Question 2042: In a team of 12 persons, 1/3 are women and 2/3 are men. To obtain a
team with 20% women how many men should be hired?
Found 2 solutions by Jessmh123, melzaren:
Answer by Jessmh123(22)   (Show Source):
You can put this solution on YOUR website! Since there are 12 people in total, that means there’s 4 women and 8 men. There needs to be 20% women, so because we know that 4 is 20% of 20, that means that there has to be a total of 20 people. If you add 8 men to the already existing 12 workers, you’ll have 20. You’ll end up with 4 women which is 20% of 20, and 16 men which is 80% of 20.
The answer is add 8 men.
Answer by melzaren(3) (Show Source):
You can put this solution on YOUR website! A few other ways to solve this:
The quickest way, if you know a value, and the percent of the whole it represents, you can do the following:
# of women: 12 * 1/3 = 4 women
We know that in the end, when the team has all it's members, 4 women will equal 20% of the team.

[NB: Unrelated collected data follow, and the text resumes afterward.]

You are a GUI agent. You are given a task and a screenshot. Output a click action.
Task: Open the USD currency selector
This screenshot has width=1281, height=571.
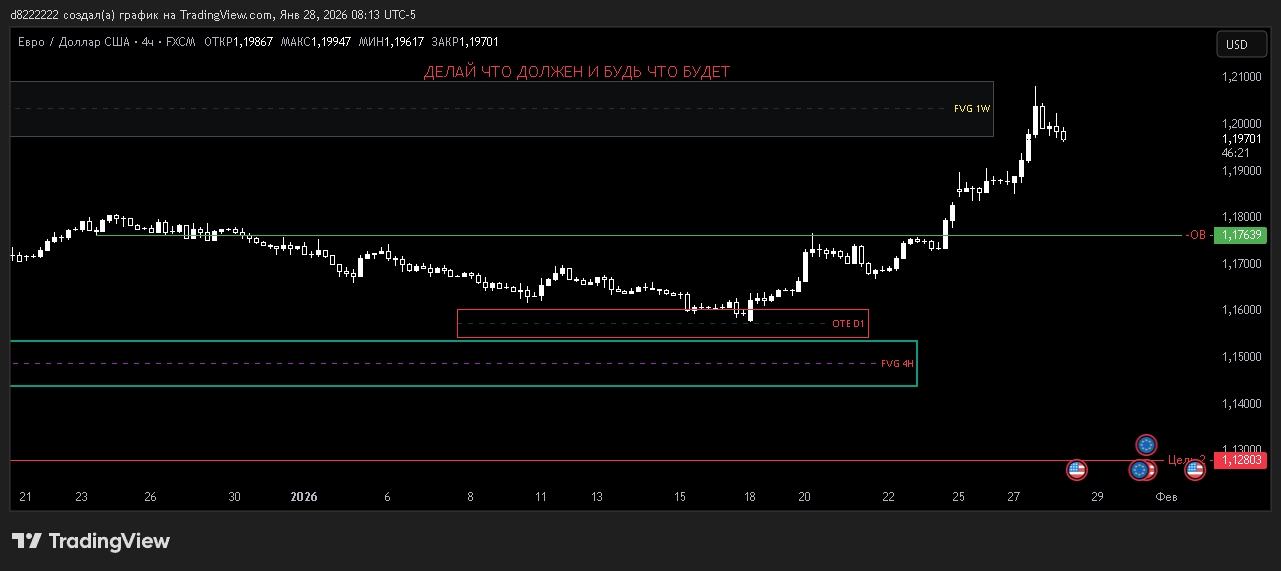click(x=1237, y=44)

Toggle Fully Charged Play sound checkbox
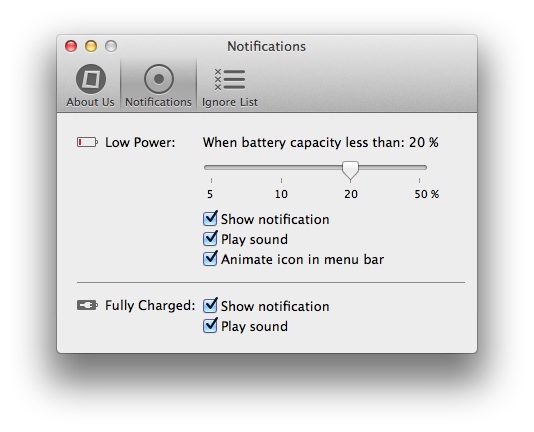click(x=210, y=325)
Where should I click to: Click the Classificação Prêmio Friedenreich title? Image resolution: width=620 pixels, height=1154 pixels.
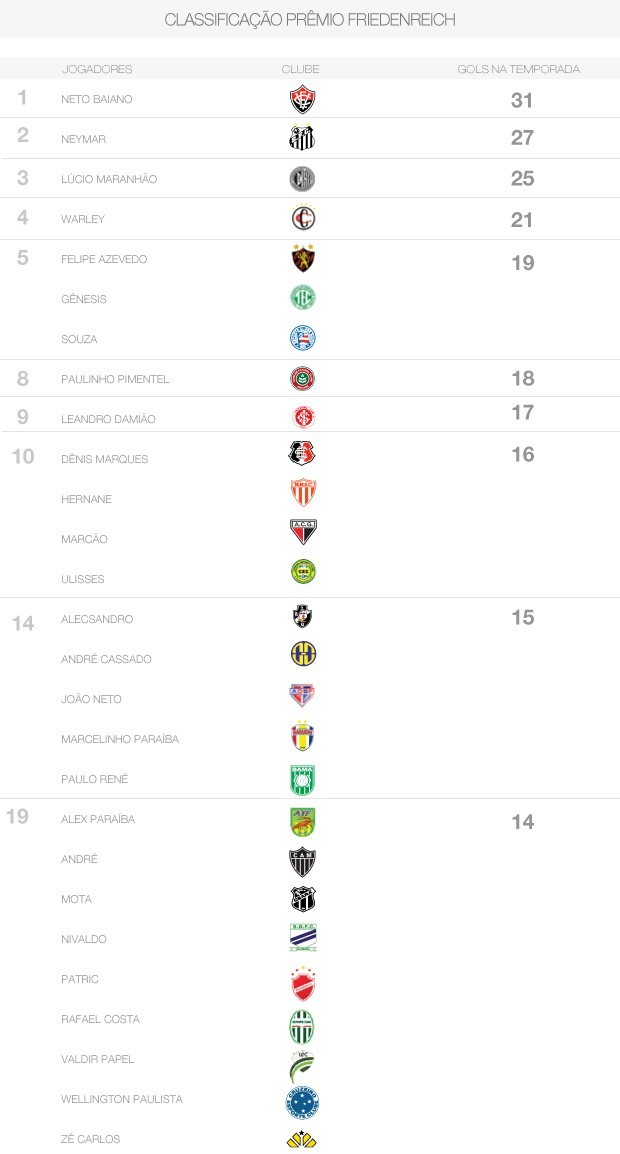[310, 20]
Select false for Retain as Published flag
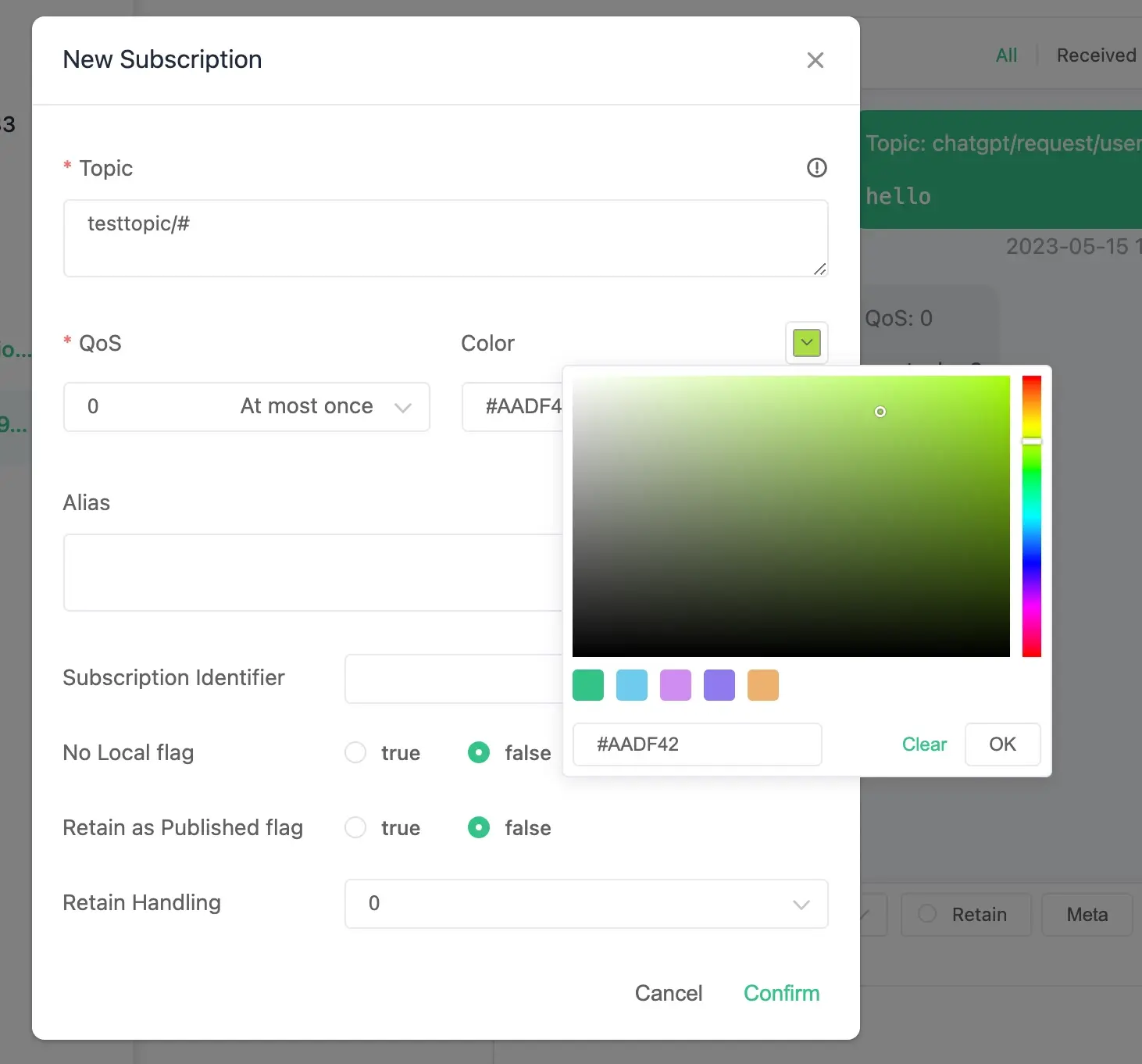The image size is (1142, 1064). pos(479,827)
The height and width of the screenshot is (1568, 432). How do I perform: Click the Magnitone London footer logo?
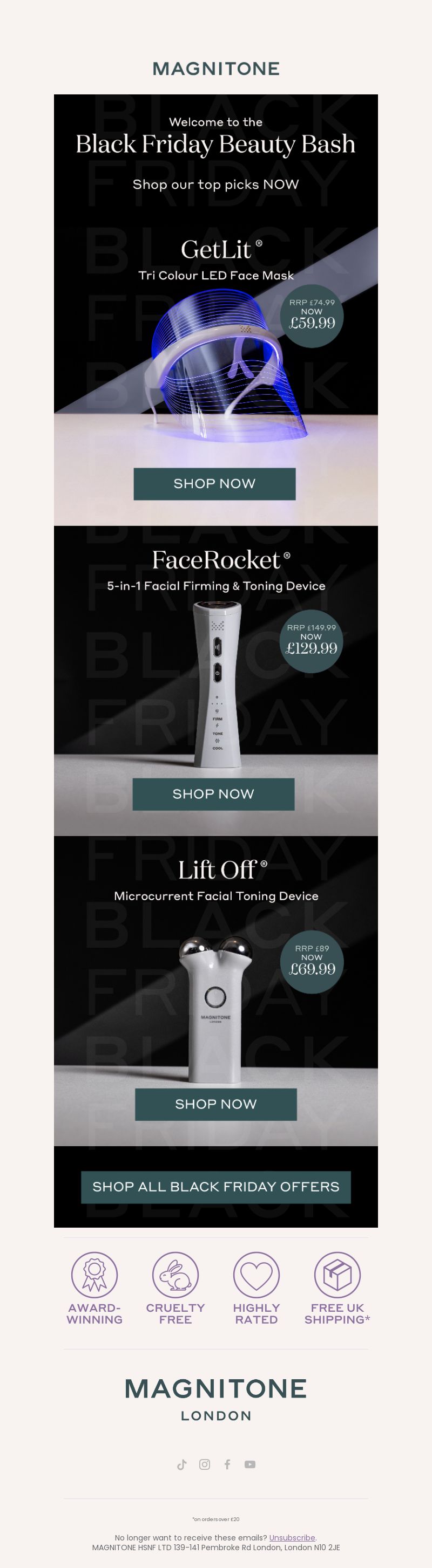[x=215, y=1399]
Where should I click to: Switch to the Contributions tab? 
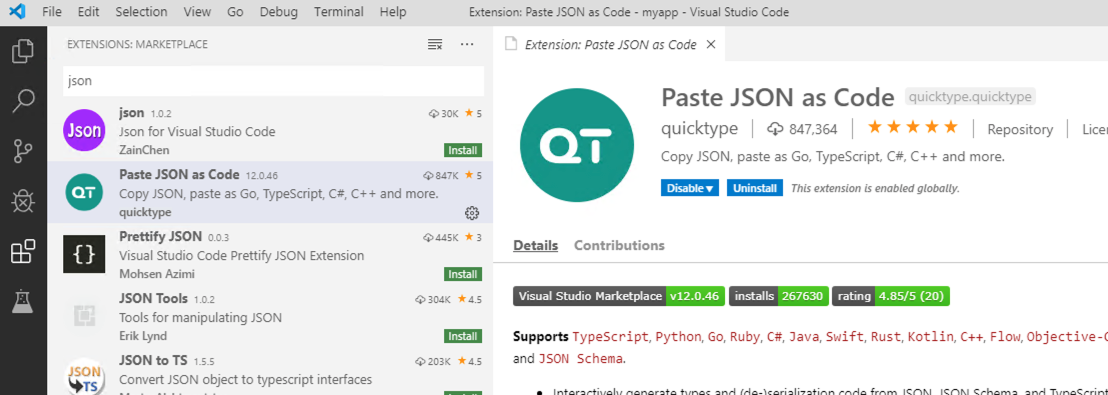pos(619,245)
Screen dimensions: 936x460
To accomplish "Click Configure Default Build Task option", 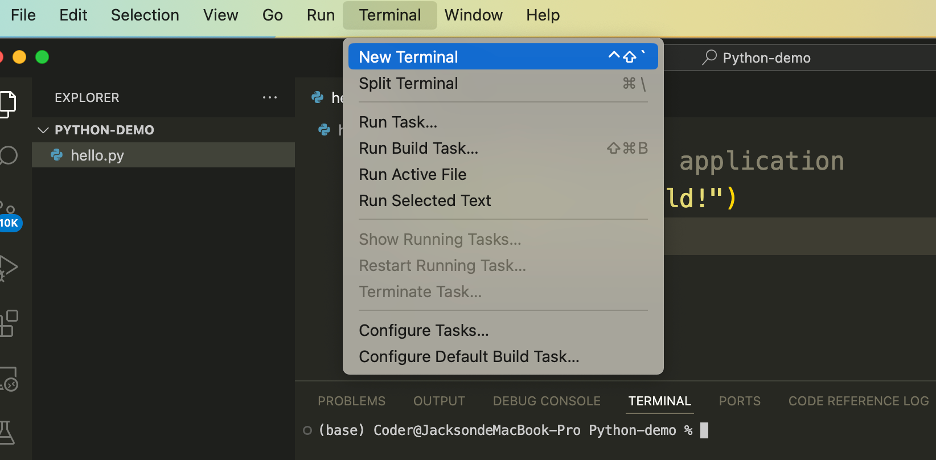I will pyautogui.click(x=468, y=356).
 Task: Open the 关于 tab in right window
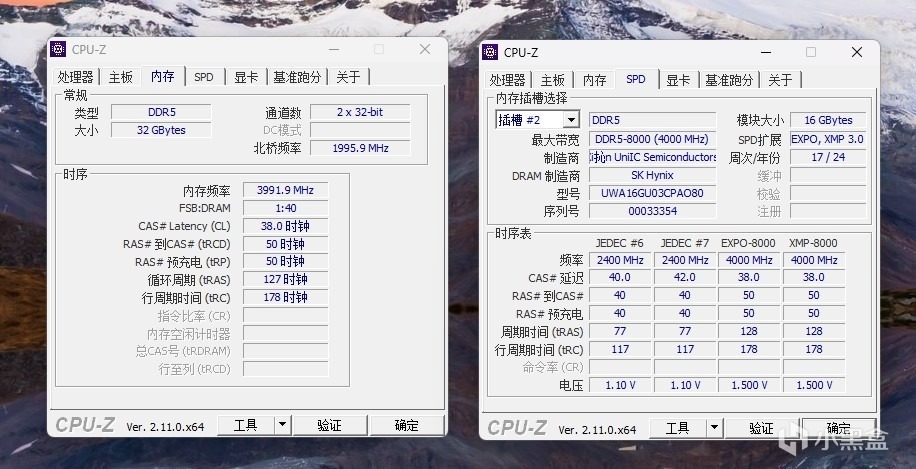point(780,80)
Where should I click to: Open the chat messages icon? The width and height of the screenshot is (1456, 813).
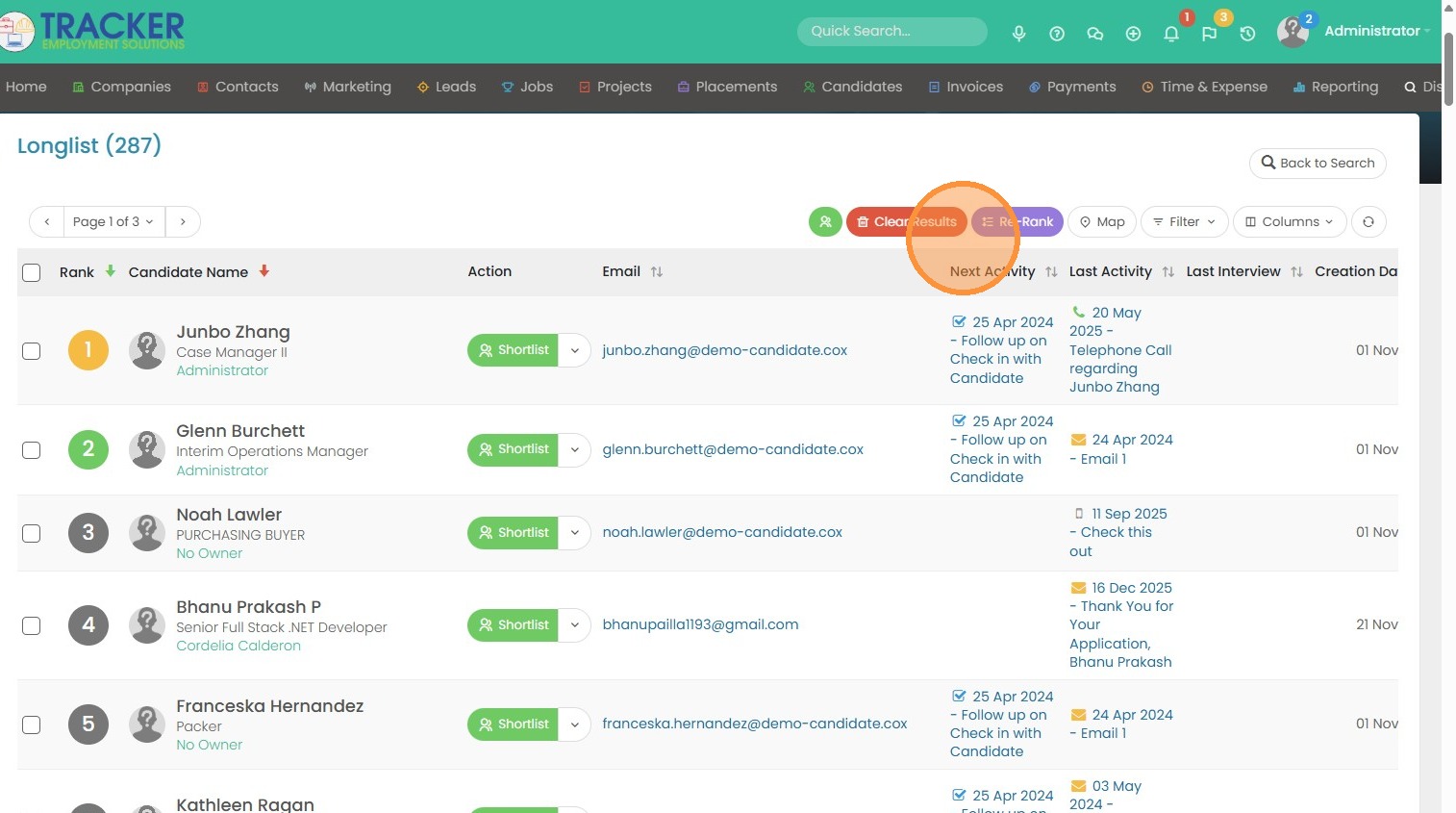[1094, 34]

You can divide 4 by .20 to determine the total number of members on the team. This comes from knowing that having a portion of a whole, and knowing what percent it represents of the whole, you can divide through to get the total number.
4 / .20 = 20
20 total team mates - 4 women, minus the 8 original men from (12 * 2/3 = 8) =
20 - 4 - 8 = 8 men (final answer)
You can verify this by seeing that 20 (the total number of players) * .20 (the percent of the team that is women) = 4.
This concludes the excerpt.